<高校野球宮城大会:仙台商10-2古川>◇8日◇2回戦◇石巻市民

 仙台商は古川に7回コールド勝ち。古川のエース中條光之助(3年)は故障から登板することなく、初戦で姿を消した。

 エースはマウンドに立つことなく最後の夏を終えた。「投げられなくて悔しい…」。声を絞り出したが、その目に涙はなかった。

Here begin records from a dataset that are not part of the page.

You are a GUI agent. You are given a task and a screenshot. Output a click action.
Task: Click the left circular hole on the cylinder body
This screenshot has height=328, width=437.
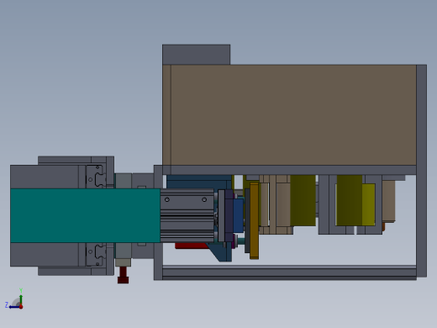(x=167, y=199)
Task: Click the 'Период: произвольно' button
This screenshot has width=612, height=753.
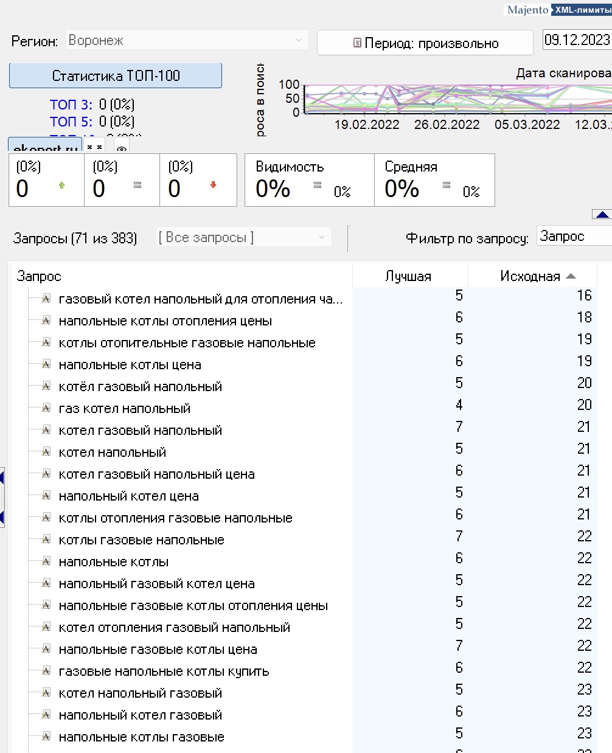Action: pyautogui.click(x=425, y=43)
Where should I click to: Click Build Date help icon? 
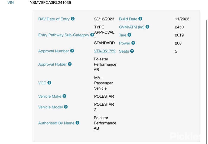click(x=140, y=19)
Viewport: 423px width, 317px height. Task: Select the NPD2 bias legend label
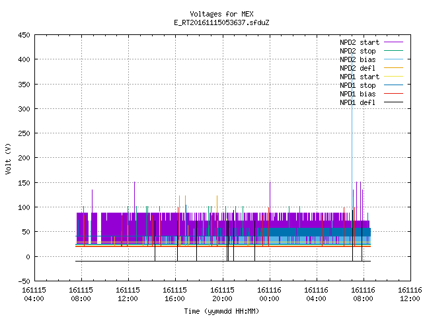358,59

 183センチの体から最速140キロの直球を武器にする本格派右腕。1年秋から1番を背負い、打っても左打席から鋭い打球を広角に打ち分ける主軸だった。今春の県大会1回戦の塩釜戦では延長15回、178球を投げ抜き1-1。2日後の再試合では3番、一塁手で2安打したが登板はなかった。引き分けた夜、背中から腰にかけて激痛を感じていたからだ。再試合に延長13回サヨナラ負けした後、病院で原因不明の「仙腸関節炎」と診断され、1カ月間の入院を余儀なくされた。

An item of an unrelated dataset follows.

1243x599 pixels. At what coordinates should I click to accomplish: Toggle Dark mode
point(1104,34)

 しびれるような痛みがまだ残っている。今も松葉づえが必要だが、開会式では歯を食いしばって行進した。佐々木貴芳監督(42)も登板不能を承知の上でベンチ入りさせた。その思いに応えようとブルペンでは投球練習するふりをして仙台商ベンチにプレッシャーをかけ、伝令にも出た。

 「今日勝てれば3回戦では投げられるかもしれないと…」。思わず涙があふれそうになったが、グッとこらえた。「(試合に)出てないので我慢します」。投げて負けたなら思い切り泣けたのに…。大きな悔いと誇りを胸に、エースは球場を後にした。